COMPUTEX TAIPEI 2017に合わせて開催となったAMDの報道関係者向けイベントに,Raja Koduri(ラジャ・コドゥリ)氏以下,GPU部門であるRadeon Technologies Group(以下,RTG)のキーパーソンは筆者が確認した限り1人も参加しておらず,当然,GPUに関するインタビューセッションの設定もなかった。そのため,RTGの公式見解を聞くことはできていない。
しかし今回4Gamerでは,AMD,より正確にはRTGとの関わりが深い,匿名のAIB(Add-In-Board)パートナー(=カードメーカー)関係者数名に「Radeon RX Vegaってどうなってるんですか」と尋ねて回り,一定の情報を得ることはできた。そこで,「RTGの周辺から聞いた話であって,100%正しいとは限らない」とお断りしつつ,その内容をお届けしてみたいと思う。
Radeon RX Vegaは最適化待ち,そしてRadeon Vega Frontier Editionは株価対策!?
Vegaのサンプルパッケージ |
VegaマクロアーキテクチャではHBM2をHBCとして採用する |
HBCとそれ以外のメモリをHBCCが管理。これがVega世代における新しいメモリアーキテクチャのキモだ |
2017年1月初旬の時点で明らかになっていたとおり,Vega世代の単体GPUは,新しいメモリアーキテクチャを採用する。HBM2(High Bandwidth Memory 2)を,従来からあるSRAMに代わるキャッシュ「High-Bandwidth Cache」(以下,HBC)として使うことになるのだ。
高速性が必要なメモリにはHBM2を割り当て,そうでないものはそれ以外の場所へ置いて,新設のキャッシュ管理機構「High-Bandwidth Cache Controller」(以下,HBCC)が,それらを制御することになるわけだが,そういったメモリアーキテクチャの一点……というよりはむしろ複数の部分で,何らかのボトルネックが発生しているのではないかと考えられる。
ある関係者は「ベストケースではとても素晴らしい性能を示す一方,そうでないときは,現状,競合の1080より低い性能しか出ないこともある」と述べていた。
おそらくは,ハードウェアがほぼ完成し,社内ラボでのテストも終えて,実アプリケーションとしてのゲームタイトルを動かしてみたところ,それこそゲームアプリケーション個別の事情によってキャッシュ制御がうまくいかないとか,そういうケースが発生しているのではなかろうか。
なら,7月末の時点でその問題が解決しているのかというと,それは神のみぞ知るといったところだ。Ryzenがそうであったように,ことによると,Radeon RX Vegaがフルポテンシャルを発揮するようになるには,正式発表からしばらく経って,マイクロコード(≒ファームウェア)やRadeon Softwareの熟成が進むのを待つ必要があるかもしれない。
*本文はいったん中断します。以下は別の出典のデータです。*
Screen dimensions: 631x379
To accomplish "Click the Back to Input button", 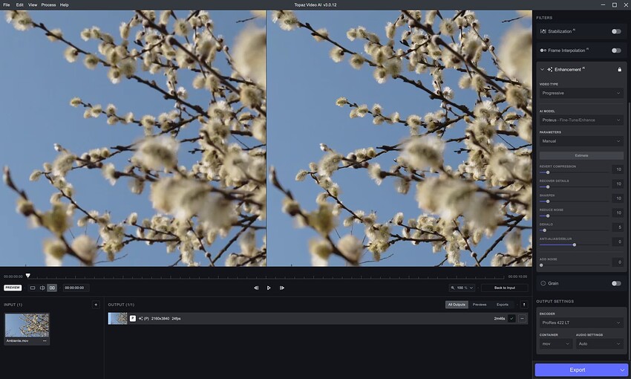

AMDと一緒に,RyzenとRadeon RX Vegaを育てていくことこそ,2017年後半にAMDファンが味わえる醍醐味,という言い方もできそうだが,どうだろうか。
関係者の一人が,「ゲーマー向けのRadeon RX Vegaとは異なり,(Radeon Vega Frontier Editionは)すぐ世界中のエンドユーザーが飛びつく類いの製品ではない。だから“リリース”できる」と述べていたことも付記しておきたい。